What to work on:
Below are some records; write them all out again exactly.

Given records:
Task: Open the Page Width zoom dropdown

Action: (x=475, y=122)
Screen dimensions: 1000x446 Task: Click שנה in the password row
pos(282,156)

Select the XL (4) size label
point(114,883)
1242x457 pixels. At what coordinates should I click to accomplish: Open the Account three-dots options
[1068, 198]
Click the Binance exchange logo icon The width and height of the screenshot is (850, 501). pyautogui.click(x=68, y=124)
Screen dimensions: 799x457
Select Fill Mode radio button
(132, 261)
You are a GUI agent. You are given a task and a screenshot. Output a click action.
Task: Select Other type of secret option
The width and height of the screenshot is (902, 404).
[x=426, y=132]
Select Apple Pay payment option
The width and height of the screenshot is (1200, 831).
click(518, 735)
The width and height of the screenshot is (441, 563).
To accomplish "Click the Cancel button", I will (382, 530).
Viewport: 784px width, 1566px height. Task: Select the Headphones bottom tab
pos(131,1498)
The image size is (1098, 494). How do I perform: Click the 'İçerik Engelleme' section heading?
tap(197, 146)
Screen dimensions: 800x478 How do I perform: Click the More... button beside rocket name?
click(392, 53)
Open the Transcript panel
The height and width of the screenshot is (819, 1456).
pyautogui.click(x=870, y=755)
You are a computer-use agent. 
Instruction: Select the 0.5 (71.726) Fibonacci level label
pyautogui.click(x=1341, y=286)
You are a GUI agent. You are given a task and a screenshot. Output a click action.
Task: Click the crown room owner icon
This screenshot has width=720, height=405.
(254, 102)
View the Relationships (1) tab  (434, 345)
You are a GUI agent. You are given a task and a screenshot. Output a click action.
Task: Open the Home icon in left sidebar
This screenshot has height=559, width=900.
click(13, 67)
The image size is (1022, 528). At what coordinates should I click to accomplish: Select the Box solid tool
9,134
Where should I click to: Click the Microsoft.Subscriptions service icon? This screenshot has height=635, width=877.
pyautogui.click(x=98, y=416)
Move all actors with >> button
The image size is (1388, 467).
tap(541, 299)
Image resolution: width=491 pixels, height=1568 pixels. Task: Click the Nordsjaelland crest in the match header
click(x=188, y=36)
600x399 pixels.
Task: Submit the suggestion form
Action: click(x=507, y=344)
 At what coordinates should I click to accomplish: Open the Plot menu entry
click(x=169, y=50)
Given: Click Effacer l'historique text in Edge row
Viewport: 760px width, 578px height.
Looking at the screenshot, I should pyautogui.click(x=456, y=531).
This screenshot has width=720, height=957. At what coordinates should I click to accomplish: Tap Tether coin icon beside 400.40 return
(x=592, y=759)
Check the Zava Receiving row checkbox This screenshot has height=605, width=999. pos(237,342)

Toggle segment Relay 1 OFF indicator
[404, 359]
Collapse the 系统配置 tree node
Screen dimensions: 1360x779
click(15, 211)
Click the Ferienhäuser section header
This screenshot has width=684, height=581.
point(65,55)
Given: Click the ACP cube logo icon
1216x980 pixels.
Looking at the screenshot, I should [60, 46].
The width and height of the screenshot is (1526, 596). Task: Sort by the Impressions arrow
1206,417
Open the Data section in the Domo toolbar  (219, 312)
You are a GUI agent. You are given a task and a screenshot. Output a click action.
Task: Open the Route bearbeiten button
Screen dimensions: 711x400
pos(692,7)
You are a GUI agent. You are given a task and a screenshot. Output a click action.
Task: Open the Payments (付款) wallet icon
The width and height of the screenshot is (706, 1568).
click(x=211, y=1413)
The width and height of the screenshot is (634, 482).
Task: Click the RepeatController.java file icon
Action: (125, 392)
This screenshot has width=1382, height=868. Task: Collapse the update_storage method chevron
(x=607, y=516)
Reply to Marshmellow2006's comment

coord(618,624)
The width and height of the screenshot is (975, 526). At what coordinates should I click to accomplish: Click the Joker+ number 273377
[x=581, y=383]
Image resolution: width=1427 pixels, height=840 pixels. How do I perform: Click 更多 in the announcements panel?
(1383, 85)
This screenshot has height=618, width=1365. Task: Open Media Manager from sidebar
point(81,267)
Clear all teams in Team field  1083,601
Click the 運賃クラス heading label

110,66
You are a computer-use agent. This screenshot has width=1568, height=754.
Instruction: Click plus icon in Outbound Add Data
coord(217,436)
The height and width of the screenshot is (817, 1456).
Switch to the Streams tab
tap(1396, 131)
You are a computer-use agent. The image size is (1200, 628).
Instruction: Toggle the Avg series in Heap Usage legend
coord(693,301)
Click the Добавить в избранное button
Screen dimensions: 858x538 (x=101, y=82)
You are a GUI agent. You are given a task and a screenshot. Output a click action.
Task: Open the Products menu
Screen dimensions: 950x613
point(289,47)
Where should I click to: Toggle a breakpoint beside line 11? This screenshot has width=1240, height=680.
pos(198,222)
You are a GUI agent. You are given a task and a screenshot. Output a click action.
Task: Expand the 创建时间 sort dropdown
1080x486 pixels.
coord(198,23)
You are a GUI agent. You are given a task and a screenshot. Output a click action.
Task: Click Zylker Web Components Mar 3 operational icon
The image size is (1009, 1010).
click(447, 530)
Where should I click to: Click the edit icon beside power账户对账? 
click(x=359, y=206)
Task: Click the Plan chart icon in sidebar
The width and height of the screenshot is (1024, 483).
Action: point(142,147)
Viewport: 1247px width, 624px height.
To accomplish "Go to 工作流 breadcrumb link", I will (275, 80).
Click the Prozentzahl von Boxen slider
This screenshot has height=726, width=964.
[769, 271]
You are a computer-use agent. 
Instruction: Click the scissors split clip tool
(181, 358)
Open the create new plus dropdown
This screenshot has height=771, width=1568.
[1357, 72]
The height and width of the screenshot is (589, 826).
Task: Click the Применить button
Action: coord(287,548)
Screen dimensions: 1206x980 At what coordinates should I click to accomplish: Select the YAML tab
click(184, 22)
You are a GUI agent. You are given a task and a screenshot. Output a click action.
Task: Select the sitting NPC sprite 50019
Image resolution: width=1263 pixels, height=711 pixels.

Task response:
Task: Open the Page Width zoom dropdown

Action: (x=475, y=122)
Screen dimensions: 1000x446 Task: Click שנה in the password row
pos(282,156)

Select the XL (4) size label
point(114,883)
1242x457 pixels. At what coordinates should I click to accomplish: Open the Account three-dots options
[1068, 198]
Click the Binance exchange logo icon The width and height of the screenshot is (850, 501). pyautogui.click(x=68, y=124)
Screen dimensions: 799x457
Select Fill Mode radio button
(132, 261)
You are a GUI agent. You are given a task and a screenshot. Output a click action.
Task: Select Other type of secret option
The width and height of the screenshot is (902, 404).
[x=426, y=132]
Select Apple Pay payment option
The width and height of the screenshot is (1200, 831).
click(518, 735)
The width and height of the screenshot is (441, 563).
To accomplish "Click the Cancel button", I will (382, 530).
Viewport: 784px width, 1566px height. Task: Select the Headphones bottom tab
pos(131,1498)
The image size is (1098, 494). How do I perform: Click the 'İçerik Engelleme' section heading?
tap(197, 146)
Screen dimensions: 800x478 How do I perform: Click the More... button beside rocket name?
click(392, 53)
Open the Transcript panel
The height and width of the screenshot is (819, 1456).
pyautogui.click(x=870, y=755)
You are a computer-use agent. 
Instruction: Select the 0.5 (71.726) Fibonacci level label
pyautogui.click(x=1341, y=286)
You are a GUI agent. You are given a task and a screenshot. Output a click action.
Task: Click the crown room owner icon
This screenshot has width=720, height=405.
(254, 102)
View the Relationships (1) tab  (434, 345)
You are a GUI agent. You are given a task and a screenshot. Output a click action.
Task: Open the Home icon in left sidebar
This screenshot has height=559, width=900.
click(13, 67)
The image size is (1022, 528). At what coordinates should I click to accomplish: Select the Box solid tool
9,134
Where should I click to: Click the Microsoft.Subscriptions service icon? This screenshot has height=635, width=877.
pyautogui.click(x=98, y=416)
Move all actors with >> button
The image size is (1388, 467).
tap(541, 299)
Image resolution: width=491 pixels, height=1568 pixels. Task: Click the Nordsjaelland crest in the match header
click(x=188, y=36)
600x399 pixels.
Task: Submit the suggestion form
Action: click(x=507, y=344)
 At what coordinates should I click to accomplish: Open the Plot menu entry
click(x=169, y=50)
Given: Click Effacer l'historique text in Edge row
Viewport: 760px width, 578px height.
Looking at the screenshot, I should pyautogui.click(x=456, y=531).
This screenshot has width=720, height=957. At what coordinates should I click to accomplish: Tap Tether coin icon beside 400.40 return
(x=592, y=759)
Check the Zava Receiving row checkbox This screenshot has height=605, width=999. pos(237,342)

Toggle segment Relay 1 OFF indicator
[404, 359]
Collapse the 系统配置 tree node
Screen dimensions: 1360x779
click(15, 211)
Click the Ferienhäuser section header
This screenshot has width=684, height=581.
point(65,55)
Given: Click the ACP cube logo icon
1216x980 pixels.
Looking at the screenshot, I should [60, 46].
The width and height of the screenshot is (1526, 596). Task: Sort by the Impressions arrow
1206,417
Open the Data section in the Domo toolbar  (219, 312)
You are a GUI agent. You are given a task and a screenshot. Output a click action.
Task: Open the Route bearbeiten button
Screen dimensions: 711x400
pos(692,7)
You are a GUI agent. You are given a task and a screenshot. Output a click action.
Task: Open the Payments (付款) wallet icon
The width and height of the screenshot is (706, 1568).
click(x=211, y=1413)
The width and height of the screenshot is (634, 482).
Task: Click the RepeatController.java file icon
Action: (125, 392)
This screenshot has width=1382, height=868. Task: Collapse the update_storage method chevron
(x=607, y=516)
Reply to Marshmellow2006's comment

coord(618,624)
The width and height of the screenshot is (975, 526). At what coordinates should I click to accomplish: Click the Joker+ number 273377
[x=581, y=383]
Image resolution: width=1427 pixels, height=840 pixels. How do I perform: Click 更多 in the announcements panel?
(1383, 85)
This screenshot has height=618, width=1365. Task: Open Media Manager from sidebar
point(81,267)
Clear all teams in Team field  1083,601
Click the 運賃クラス heading label

110,66
You are a computer-use agent. This screenshot has width=1568, height=754.
Instruction: Click plus icon in Outbound Add Data
coord(217,436)
The height and width of the screenshot is (817, 1456).
Switch to the Streams tab
tap(1396, 131)
You are a computer-use agent. The image size is (1200, 628).
Instruction: Toggle the Avg series in Heap Usage legend
coord(693,301)
Click the Добавить в избранное button
Screen dimensions: 858x538 (x=101, y=82)
You are a GUI agent. You are given a task and a screenshot. Output a click action.
Task: Open the Products menu
Screen dimensions: 950x613
point(289,47)
Where should I click to: Toggle a breakpoint beside line 11? This screenshot has width=1240, height=680.
pos(198,222)
You are a GUI agent. You are given a task and a screenshot. Output a click action.
Task: Expand the 创建时间 sort dropdown
1080x486 pixels.
coord(198,23)
You are a GUI agent. You are given a task and a screenshot. Output a click action.
Task: Click Zylker Web Components Mar 3 operational icon
The image size is (1009, 1010).
click(447, 530)
Where should I click to: Click the edit icon beside power账户对账? 
click(x=359, y=206)
Task: Click the Plan chart icon in sidebar
The width and height of the screenshot is (1024, 483).
Action: point(142,147)
Viewport: 1247px width, 624px height.
To accomplish "Go to 工作流 breadcrumb link", I will (275, 80).
Click the Prozentzahl von Boxen slider
This screenshot has height=726, width=964.
[769, 271]
You are a computer-use agent. 
Instruction: Click the scissors split clip tool
(181, 358)
Open the create new plus dropdown
This screenshot has height=771, width=1568.
[1357, 72]
The height and width of the screenshot is (589, 826).
Task: Click the Применить button
Action: coord(287,548)
Screen dimensions: 1206x980 At what coordinates should I click to accomplish: Select the YAML tab
click(184, 22)
You are a GUI agent. You are given a task and a screenshot. Output a click action.
Task: Select the sitting NPC sprite 50019
Image resolution: width=1263 pixels, height=711 pixels.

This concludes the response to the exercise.